By including it, FutexLock (v3) is able to stay competitive with the SpinLock, which turns out to perform very well in this scenario compared to the built-in sync.Mutex!
Open questions
There’s a lot more to building locks than I could cover, but I think I’m going to finish the post here. I’ve published all of the code from this post on GitHub, so check it out if you’d like to toy around with lock implementations on your own. (It includes one more implementation I didn’t have time to fit in called a ticket lock).
Here are some questions I had left after writing that I didn’t have time to dig into further, but would be interested to explore further:
- What would be the ideal suite of unit tests and benchmarks for testing a lock implementation? How did the Go team end up deciding what performance criteria was important to meet for
sync.Mutex? Do they use any benchmarks? - How does Linux’s
futexsyscall work under the hood? What does the kernel do at a low level to monitor individual memory addresses? What data structures are used to track the waiting threads? What’s preventing something likefutexfrom being implemented in userland? - How does Linux’s
futexsyscall differ from the WindowsWaitOnAddressAPI or the macOSos_sync_wait_on_addressAPI? - How does the built-in lock implementation of Go differ from the one that comes in Rust? Python? Java?

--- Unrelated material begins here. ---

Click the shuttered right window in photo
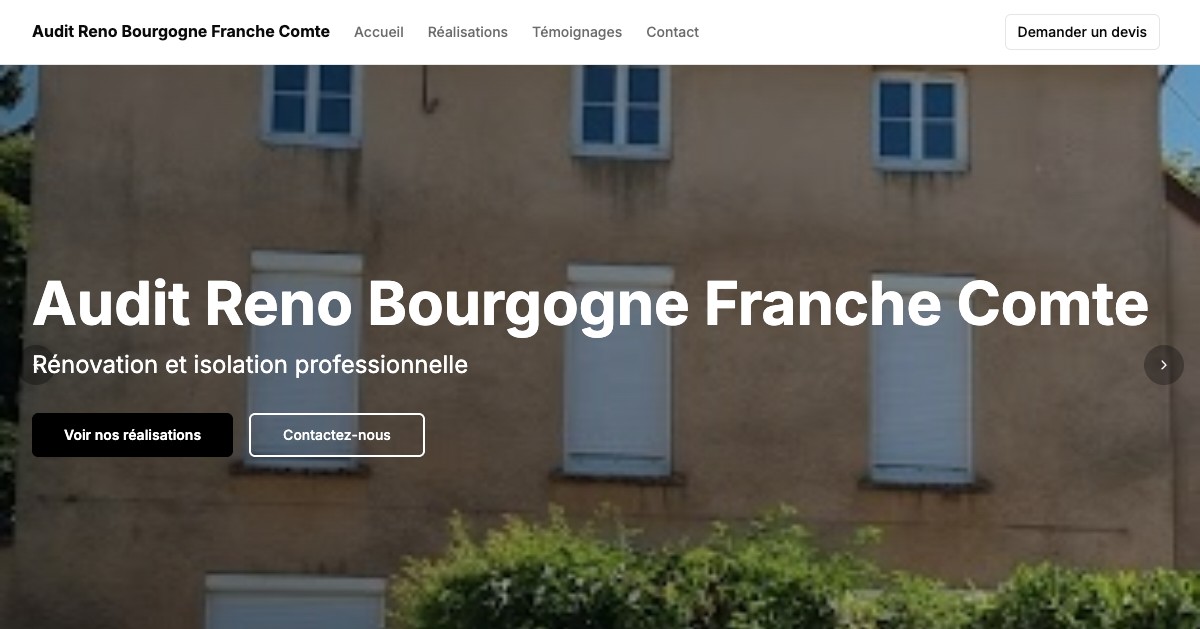1200x629 pixels. [x=921, y=380]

- How is fairness of threads trying to acquire a lock guaranteed? Does the kernel use queues to track the order of threads waiting on an address? How about the Go runtime with sync.Mutex?
- What does it look like to prove that lock algorithms are correct? What model checking languages work best for these kinds of algorithms? (Fuzz testing is cool, but provably safe software is even better.)
- Is there potential to build a more efficient lock by having a lock change its default behavior (like how long it spins for, whether it tracks waiters or not, etc.) based on how much contention it’s seeing, or how many processors the underlying machine has?
- How does the implementation of
sync.RWMutexdiffer fromsync.Mutex? What kind of algorithms are used for readers-writer locks?